Da quando ho memoria, il movimento è sempre stato presente nella mia vita. Ho provato tanti sport fin da bambina, cercando quello che mi rappresentasse davvero, ma mi sono sempre immersa in qualcosa di diverso.
Durante l’ultima partita di pallamano, un gesto ha cambiato tutto: un compagno di squadra è caduto su di me e sono finita con una distorsione grave. All’epoca non immaginavo che sarebbe stato solo l’inizio di un percorso che avrebbe segnato per anni il mio rapporto con la salute e il movimento.
Quando è diventato chiaro che non bastava più solo mettere impacchi alla caviglia, ho deciso di lasciare gli sport di squadra. Il papà della mia bambina lavorava spesso all’estero e dovevo gestire tutto da sola. Non potevo permettermi il “lusso” di fermarmi per settimane o mesi a causa di un infortunio. Le difficoltà di salute non si scelgono, ma le mie circostanze mi hanno fatto capire che dovevo cambiare prospettiva.

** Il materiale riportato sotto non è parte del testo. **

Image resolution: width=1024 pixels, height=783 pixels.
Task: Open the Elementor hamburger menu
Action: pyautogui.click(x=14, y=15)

Così ho scoperto il mondo della palestra
… e sorprendentemente mi sono sentita subito a casa. Non solo perché il mio corpo ha iniziato a cambiare visibilmente in poco tempo, ma soprattutto perché finalmente sentivo di avere il controllo totale. Conoscevo i miei limiti, sapevo quando fermarmi e quando spingermi un po’ oltre. Il progresso era tangibile, e la sicurezza che ne derivava mi rassicurava.

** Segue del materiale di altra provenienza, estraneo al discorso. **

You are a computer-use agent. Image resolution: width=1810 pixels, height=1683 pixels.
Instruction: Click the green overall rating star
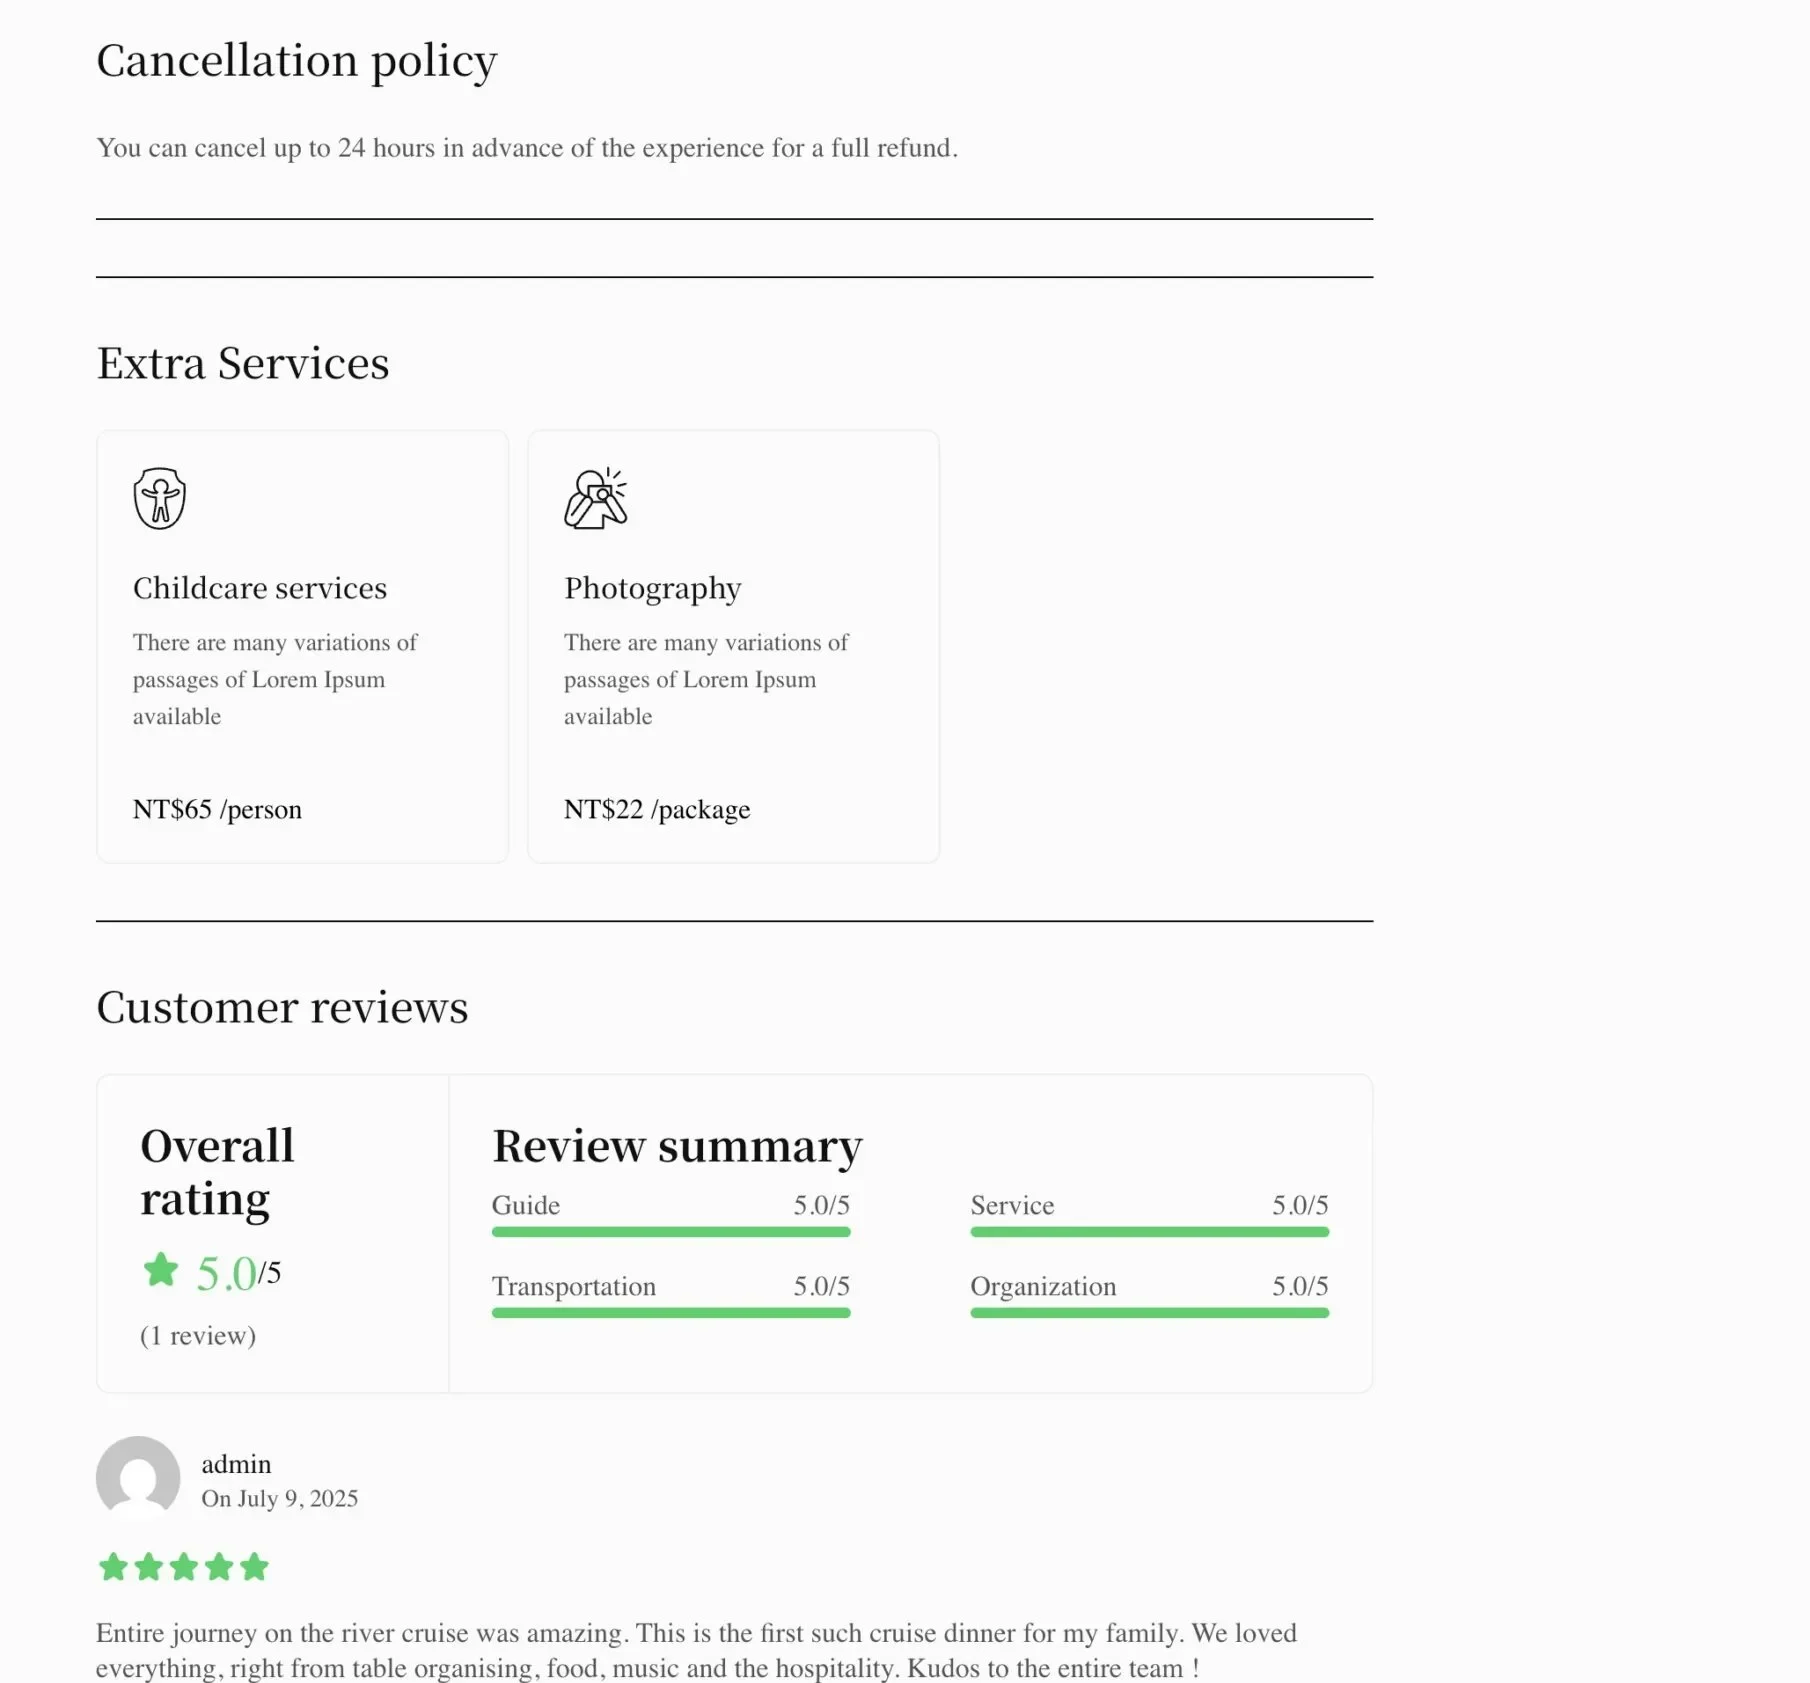click(x=161, y=1270)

In più, non dovevo adattarmi a nessuno: andavo in palestra quando volevo, un vero sollievo dopo gli sport di squadra. Ricevevo quella tensione competitiva che mi serviva, senza il rischio di infortuni causati da mosse impreviste degli altri. Questo periodo è durato circa 7 anni, un tempo importante della mia vita.

Ma intanto il mio vecchio infortunio ha lentamente e silenziosamente cambiato la mia postura. Per molto tempo non ci ho dato peso, il mio corpo “funzionava” e pensavo di prendermene cura. Massaggi, coppettazione, stretching, cintura lombare, esercizi eseguiti correttamente, il supporto di un personal trainer… Ho fatto tutto quello che credevo giusto.
Passare dalla palestra alla fisioterapia è stato un grande cambiamento
Non è successo da un giorno all’altro, ma quando mi hanno detto che questa sarebbe stata la strada, ho capito che un capitolo della mia vita si chiudeva. Ricordo di aver fissato il soffitto della sala terapia mentre, sdraiata sulla schiena, cercavamo di allungare con una piccola palla – anche quel semplice movimento mi provocava dolore... Sembrava incredibile pensare che non molto tempo prima sollevavo pesi sopra i 100 chili senza problemi.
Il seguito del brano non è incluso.